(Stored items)
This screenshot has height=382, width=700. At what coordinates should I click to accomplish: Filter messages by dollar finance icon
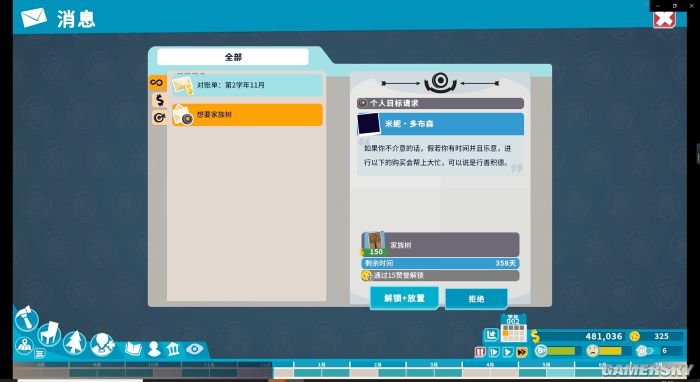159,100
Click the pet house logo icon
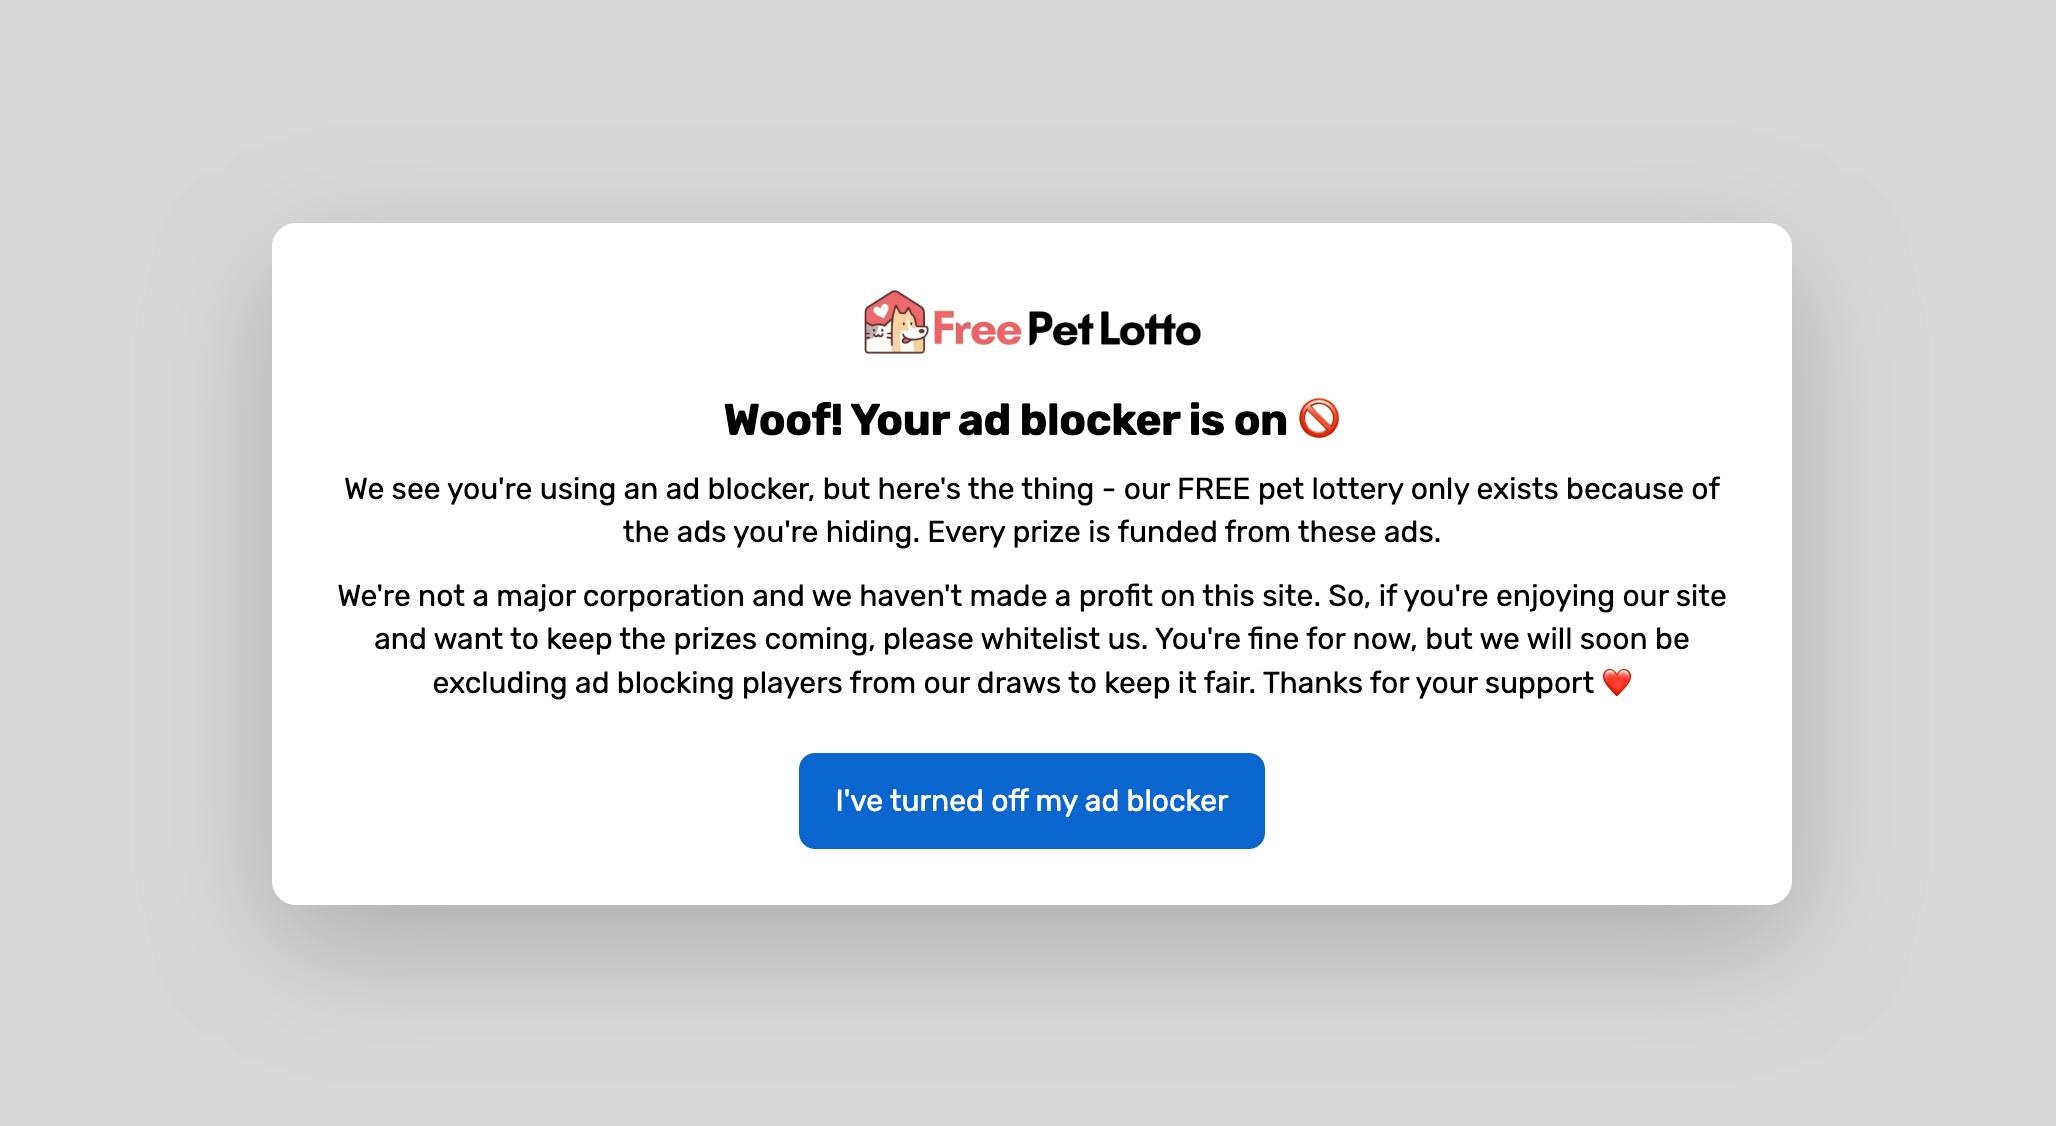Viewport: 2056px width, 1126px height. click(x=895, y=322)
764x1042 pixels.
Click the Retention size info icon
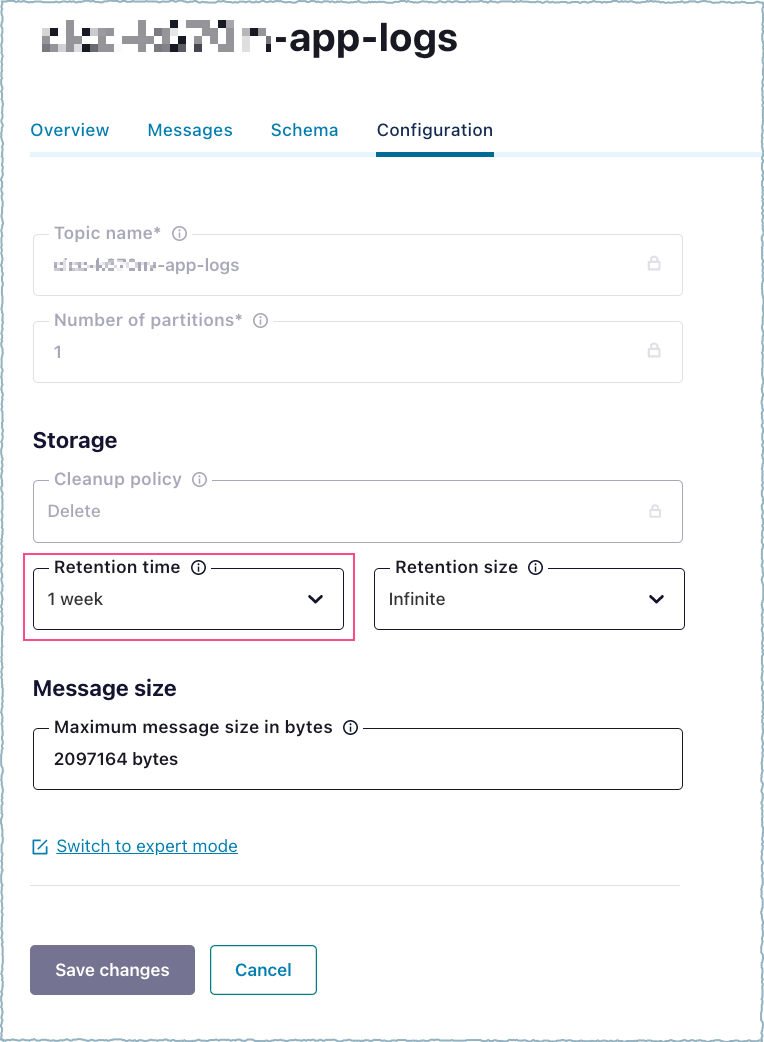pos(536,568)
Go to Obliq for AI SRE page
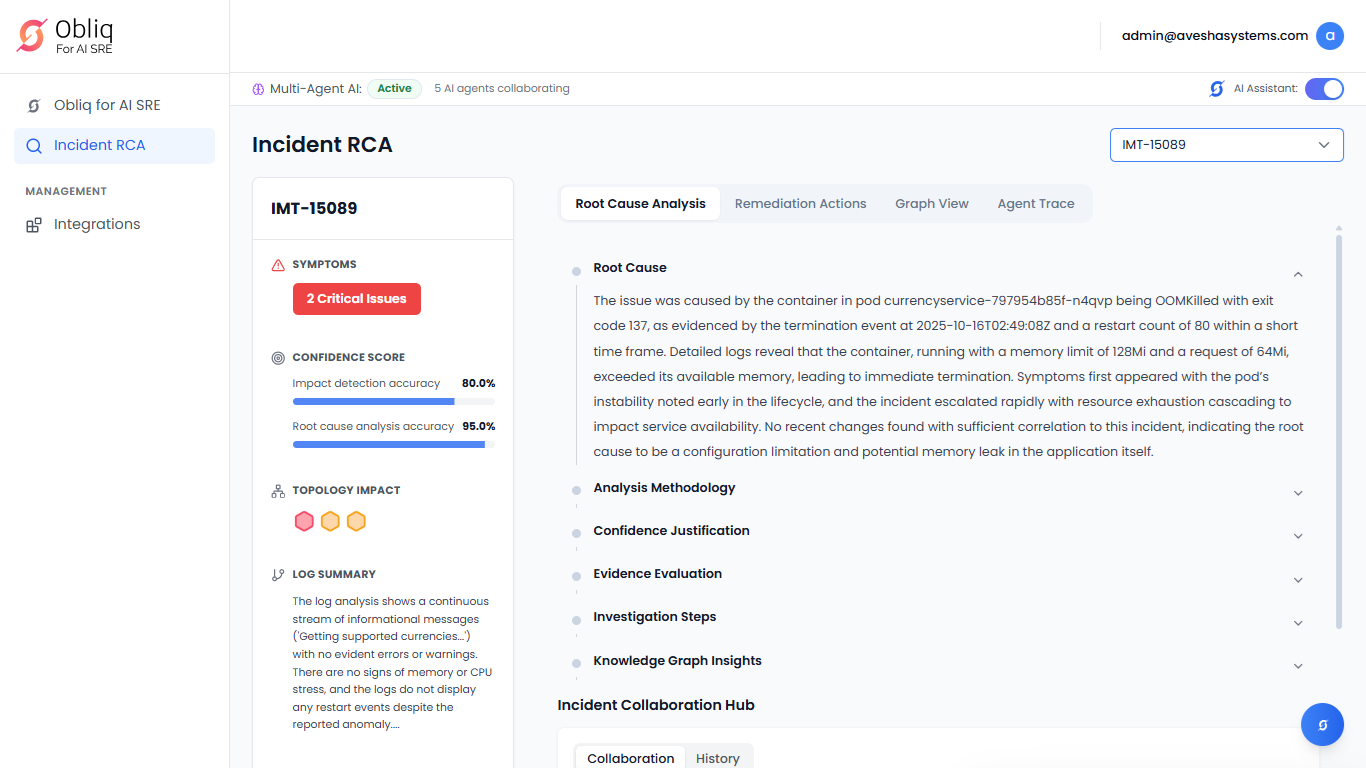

* What you have to do: Copy each entry exactly as written, and drop the pictures from the copy.

* Answer:
This screenshot has height=382, width=700. At what coordinates should I click to accomplish: Filter messages by dollar finance icon
159,100
Click the pet house logo icon
Viewport: 2056px width, 1126px height. click(x=895, y=322)
764x1042 pixels.
Click the Retention size info icon
pos(536,568)
Go to Obliq for AI SRE page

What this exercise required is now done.